ニッケイ新聞 2013年11月20~28日

 11月5日夜、聖市のイビラプエラ講堂は拍手と熱気に包まれた。今は亡きオスカー・ニーマイヤーと共に、連邦政府が贈る最高位の「文化勲章」を手にした大竹富江さん(99、京都、帰化人)は、その夜最大の拍手を浴びた。それは富江さんを、国民の一人として受け入れた伯国民の素直な賞賛の表れだった。

 翌日各伯字紙は「大竹富江は、ブラジル・ヴィジュアルアートを代表する最も著名な人物の一人」とこぞって報じた。彼女ほどはば広くブラジル社会から敬愛された日本人女性芸術家は他におらず、しかも、今なお現役で21日に百歳の誕生日を迎える。意外と少ない日本語の記録を存命の間に残しておきたい、そんな思いで取材を始めた。(児島阿佐美記者)

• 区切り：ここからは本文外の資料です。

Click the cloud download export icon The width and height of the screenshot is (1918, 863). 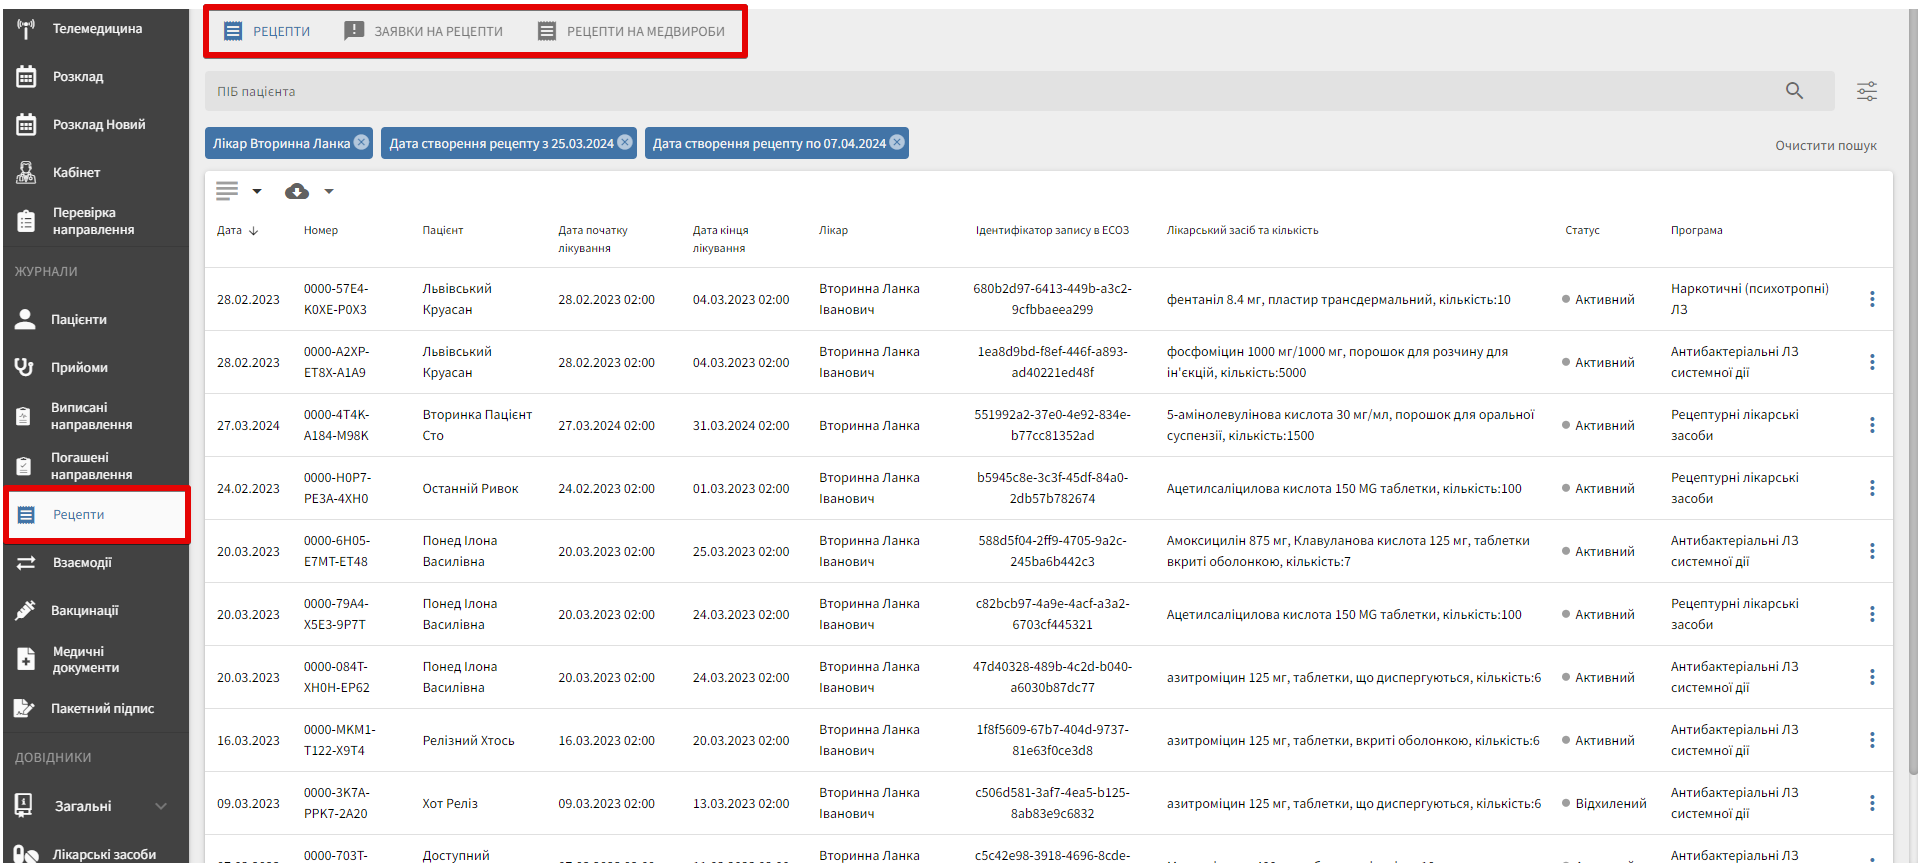tap(296, 191)
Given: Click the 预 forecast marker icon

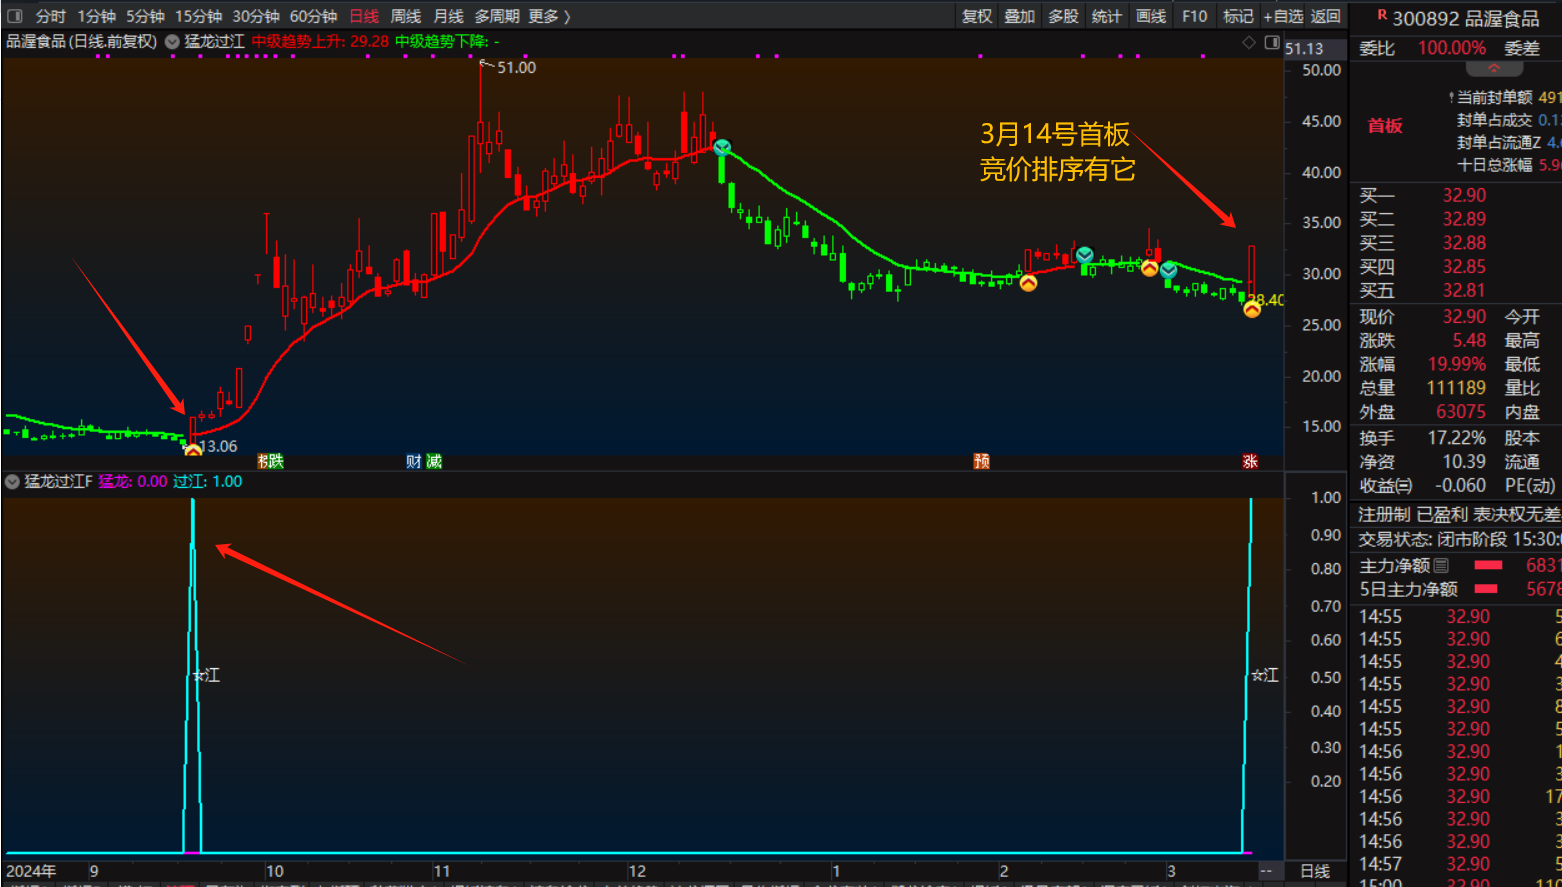Looking at the screenshot, I should pyautogui.click(x=982, y=461).
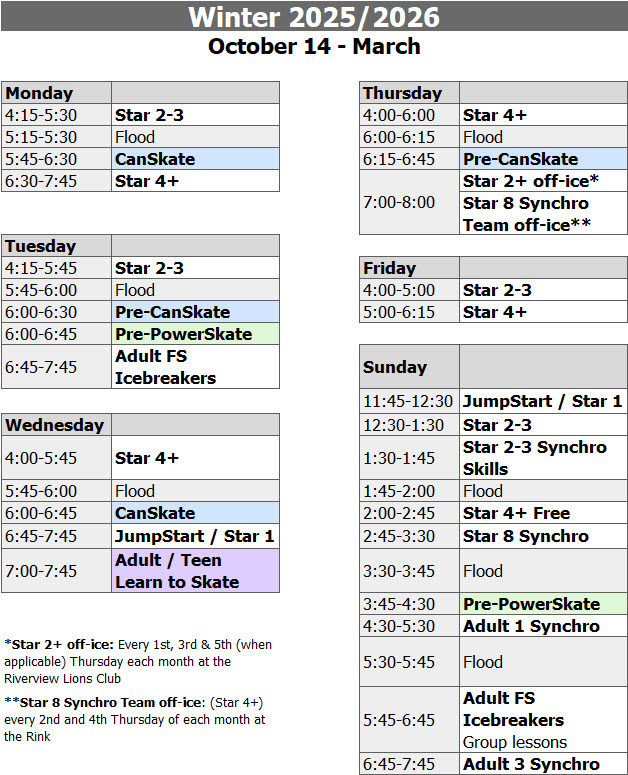The width and height of the screenshot is (628, 775).
Task: Click the Adult / Teen Learn to Skate cell
Action: tap(195, 571)
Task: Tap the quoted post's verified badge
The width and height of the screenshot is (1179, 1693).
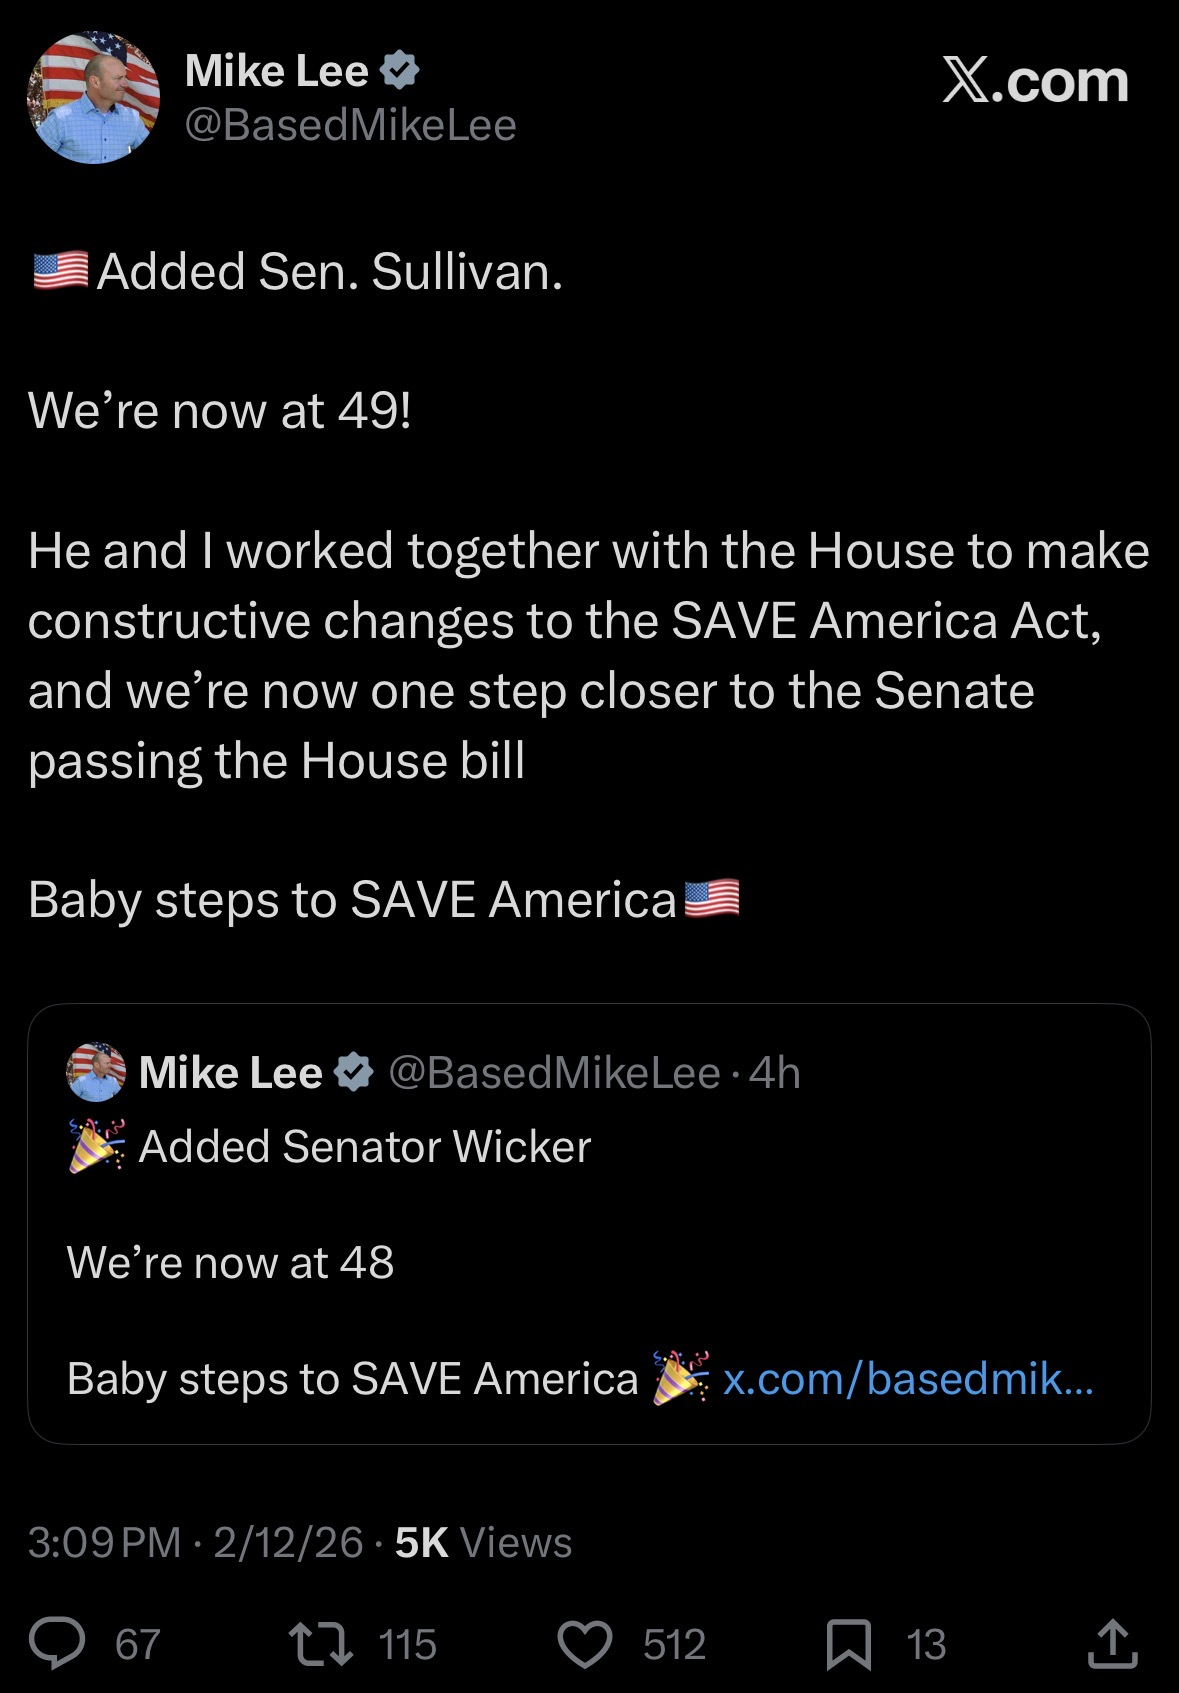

(1)自由を求めた明治の女性、「1年だけ」母との約束

アトリエに飾られたブルーの絵の前で、大竹富江さん

 ジョゼ・ディニース大通りから徒歩3分。長男ルイさんが設計したカンポ・ベロ区のアトリエ兼自宅で、百歳の巨匠は今も週に3度キャンパスに向かう。

 モレーナの家政婦に招き入れられアトリエを訪ねると、いつもの黒服姿で車椅子に座って記者を待っていた。

 「遠慮しないで、食べなさい。太ちゃん(アシスタント)、コーヒー入れてあげて。砂糖はいる?」。いそいそと自ら記者をもてなすと、自身もクッキーをつまみながら「それで、どんなことが聞きたいの」という表情でこちらを見た。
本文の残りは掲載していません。